The mechanistic explanation is the standard ghrelin-receptor desensitisation sequence — β-arrestin recruitment to activated GHSR-1a, receptor internalisation, and somatotroph desensitisation — and is reviewed in detail in Mao, Tokudome, and Kishimoto 2014 and in the broader receptor-pharmacology literature for the ghrelin receptor class. The practical implication that the hexarelin peptide page treats as load-bearing is straightforward: any continuous-dosing hexarelin schedule is self-limiting at the receptor level, the maximum sustained GH response is roughly half the acute first-dose response, and four weeks of washout is sufficient to recover. Modern practitioner protocols that overlay short-cycle or pulsed-dosing logic on hexarelin trace directly to this paper.

02·Caveats

The sample is small (n=12), the population is elderly healthy volunteers, and the protocol is open-label rather than placebo-controlled — appropriate for the receptor-tachyphylaxis pharmacodynamic question the paper addresses but limiting for any clinical-outcome inference. The dose (1.5 µg/kg twice daily subcutaneous) sits in the practitioner-relevant range but the desensitisation curve has not been independently characterised at higher or lower doses, at different frequencies, or in younger and non-elderly populations. The 16-week observation window is the longest published continuous-dosing characterisation but is short relative to the chronic dosing schedules of practitioner protocols, and the downstream IGF-1 and tissue endpoints that did not move within 16 weeks have not been characterised beyond that window. The receptor-desensitisation finding is mechanism-level evidence and does not address whether the residual GH pulse at week 16 is sufficient to drive whatever tissue endpoint the protocol is designed for — body composition, recovery, or other practitioner-protocol targets. The Christie/Hope Hospital group did not subsequently publish a follow-up study with the design that would settle that question.
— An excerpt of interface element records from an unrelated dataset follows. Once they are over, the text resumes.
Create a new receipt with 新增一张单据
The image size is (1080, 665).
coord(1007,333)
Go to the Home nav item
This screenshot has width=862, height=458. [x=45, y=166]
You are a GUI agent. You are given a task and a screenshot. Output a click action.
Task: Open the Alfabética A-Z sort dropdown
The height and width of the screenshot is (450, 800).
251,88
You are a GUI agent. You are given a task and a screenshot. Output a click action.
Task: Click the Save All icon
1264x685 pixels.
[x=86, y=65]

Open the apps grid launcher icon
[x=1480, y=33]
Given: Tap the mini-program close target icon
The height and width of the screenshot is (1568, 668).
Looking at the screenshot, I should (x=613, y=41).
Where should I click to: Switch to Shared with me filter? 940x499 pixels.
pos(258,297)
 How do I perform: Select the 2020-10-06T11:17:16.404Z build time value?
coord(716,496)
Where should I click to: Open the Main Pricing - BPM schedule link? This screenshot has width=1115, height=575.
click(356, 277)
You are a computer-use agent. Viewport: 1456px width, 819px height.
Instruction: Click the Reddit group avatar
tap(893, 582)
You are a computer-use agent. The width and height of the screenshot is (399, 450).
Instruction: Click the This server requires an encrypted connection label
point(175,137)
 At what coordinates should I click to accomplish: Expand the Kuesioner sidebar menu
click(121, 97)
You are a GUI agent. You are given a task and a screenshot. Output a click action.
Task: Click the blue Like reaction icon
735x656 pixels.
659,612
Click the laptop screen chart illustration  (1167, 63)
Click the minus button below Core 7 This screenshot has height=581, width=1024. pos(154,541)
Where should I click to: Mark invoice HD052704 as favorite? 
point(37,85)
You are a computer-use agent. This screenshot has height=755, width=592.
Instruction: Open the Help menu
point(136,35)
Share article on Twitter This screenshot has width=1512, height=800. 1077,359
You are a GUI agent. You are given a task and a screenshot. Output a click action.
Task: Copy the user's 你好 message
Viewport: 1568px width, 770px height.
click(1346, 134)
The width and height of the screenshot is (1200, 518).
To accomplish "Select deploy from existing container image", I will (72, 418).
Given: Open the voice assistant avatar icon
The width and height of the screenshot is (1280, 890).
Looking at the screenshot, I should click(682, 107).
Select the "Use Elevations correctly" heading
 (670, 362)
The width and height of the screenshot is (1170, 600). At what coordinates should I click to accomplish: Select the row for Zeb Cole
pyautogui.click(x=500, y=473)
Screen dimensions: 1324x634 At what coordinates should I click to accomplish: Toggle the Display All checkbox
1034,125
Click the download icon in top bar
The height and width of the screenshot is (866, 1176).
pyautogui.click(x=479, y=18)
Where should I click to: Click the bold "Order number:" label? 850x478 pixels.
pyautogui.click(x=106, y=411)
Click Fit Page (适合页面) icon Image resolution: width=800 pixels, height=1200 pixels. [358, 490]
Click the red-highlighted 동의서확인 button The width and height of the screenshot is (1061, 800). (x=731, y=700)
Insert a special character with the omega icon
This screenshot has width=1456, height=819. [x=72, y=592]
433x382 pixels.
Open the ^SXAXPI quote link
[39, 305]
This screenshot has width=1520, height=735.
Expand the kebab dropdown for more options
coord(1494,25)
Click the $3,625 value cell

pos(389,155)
The paper's central evidentiary value is the desensitisation curve and the reversibility demonstration; treat downstream outcome inference cautiously. The /peptides/hexarelin page treats this paper as the mechanistic anchor for the cycle-design discussion and the GH-secretagogue discontinuation playbook extends the cycling logic across the class.

Educational only. Not medical advice. Consult a qualified clinician before any peptide use.